The oldest telecommunications used an operator sitting at a switchboard. You would lift the ear piece off the hook on your phone and then turn a crank. The crank was connected to a magneto and it generated a current in the phone line that lit a light on the switchboard. The operator would plug into a jack under the light and talk to you. You would tell her who or where you wanted to call and she would connect you to the number you wanted. If you were calling long distance; she would connect you to the long distance operator or take your information and hang up. She would get the call setup through any number of switchboards, then call you back. She would handle time and charges so you were billed for the long distance charges. And you were probably sharing your telephone line with several other families. That was called a party line and typically you would share it with 3 other homes. There were single lines(private lines) but usually only the richer people could afford them and then it depended on if there actually a line available. I have heard of up to 16 parties on a single line, but that was very rare. Each party had it’s own ring pattern. One party might be two short rings, another two long rings, still another a long and a short and etc. You had to listen to the rings to know if the call was for you or some else. Ease dropping on the line was considered rude and nosy, but it did happen. So no it was not a very easy process.
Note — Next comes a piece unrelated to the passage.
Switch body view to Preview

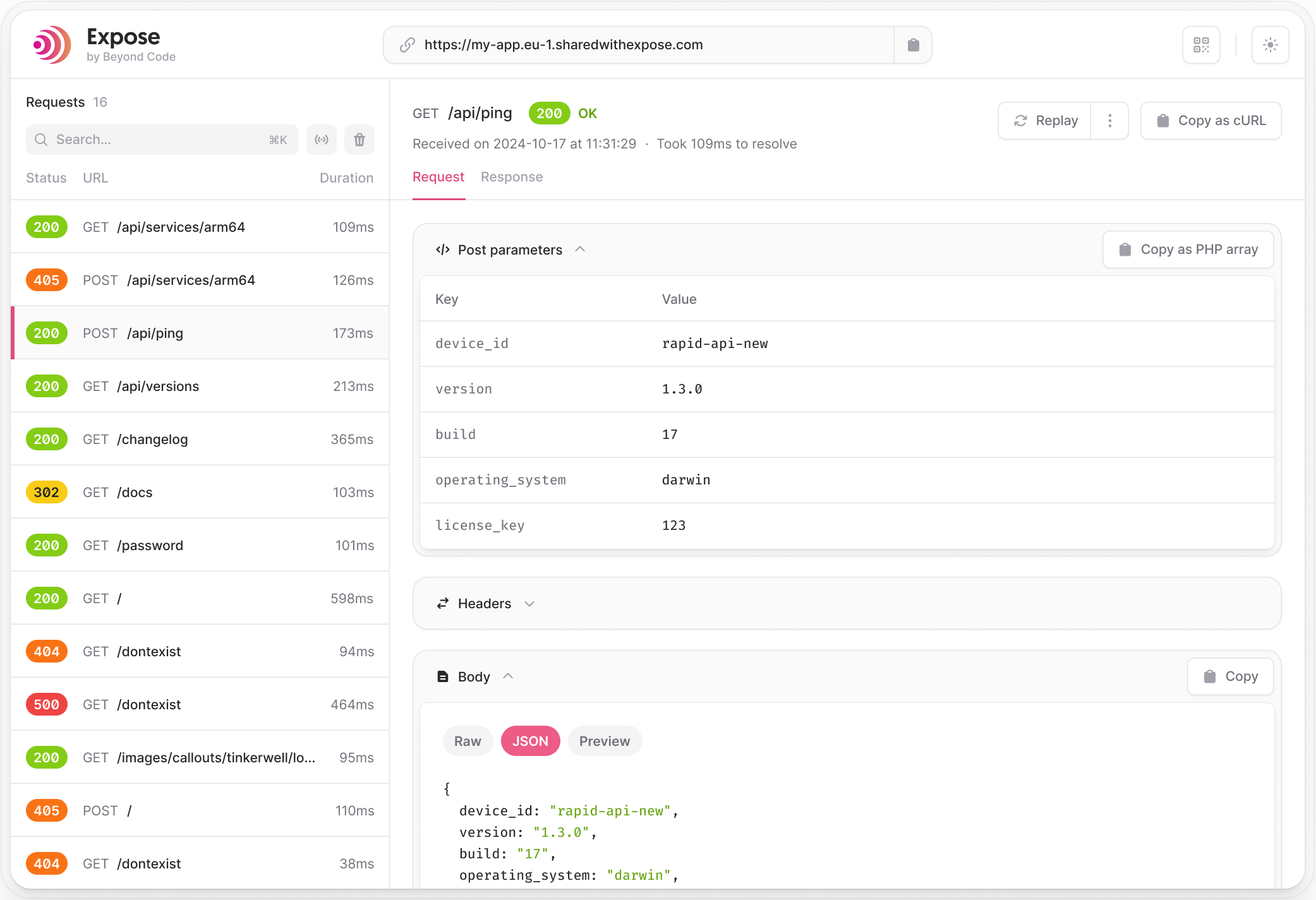[604, 741]
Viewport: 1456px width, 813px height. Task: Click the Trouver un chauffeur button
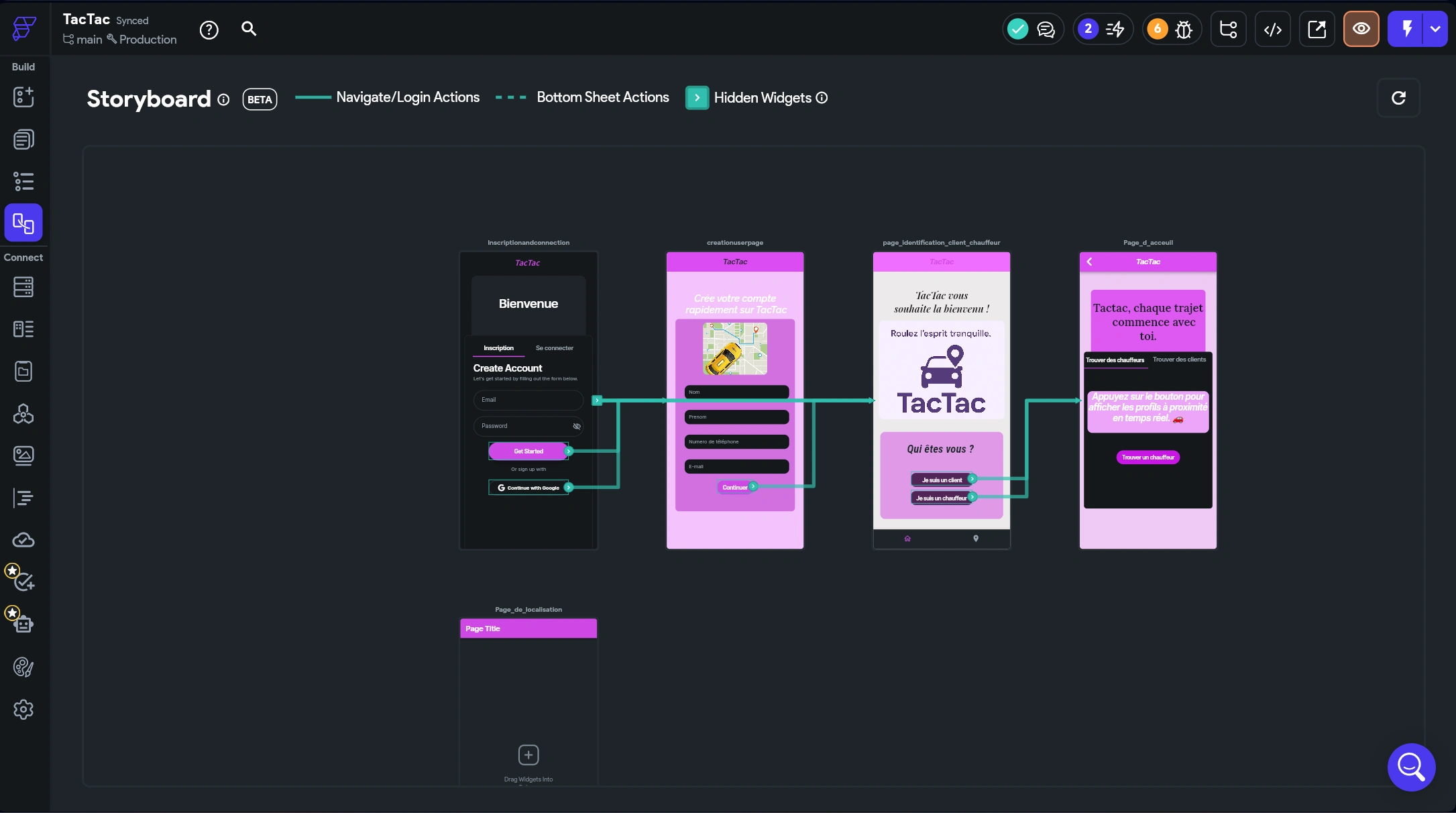1147,457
A far cry from a cell phone.
I would like to hook his balls up to the Magneto.
Actually, the first telephone operators were men.
How many of you out there remember the “plug and cord” switchboard? Not seeing pictures of them, but actually touching and operating one?
When I first got started in the phone biz I worked in special services for GTE out of the Sweetwater office in the late 70’s.
We had a customer, an answering service that still had cord boards, L55’s if memory serves me. I enjoyed repairing them.
That TAS owned a paging and mobile telephone company (IMTS and SMART) I ended up working for them and that’s how I got my big break in communications. Before I went to work for Motorola I was Director of Engineering for a regional wireless carrier (PCS/CDMA - Lucent Autoplex).
This is a larger cord board. Peachtree St. in Atlanta (one of the first Electronic Offices and the largest cross bar in the world) had several floors of cord boards left over from the toll operator days.
The term ticket actually originated from the operator completing manual billing tickets.
In high school (the mid '60’s) I worked part time at a Hospital that used one of these. It was set up for operation by a blind person.
Instead of the normal single tone buzzer, there was a different buzzer tone for each bank of jacks. There was also a probe the operator would scan across the lights. It had a photocell in it and caused a beep to be heard over the headset when it passed over a lighted lamp. Many of the blind operators didn’t use the probe, though, as they could feel the heat emitted from the lamp as they passed their fingers over them.
The clear plastic strips covering the typed extension numbers were embossed with the Braille representations of the extension numbers.
The hospital had a rehab center for the blind.
I was taught how to operate the switchboad by a blind person!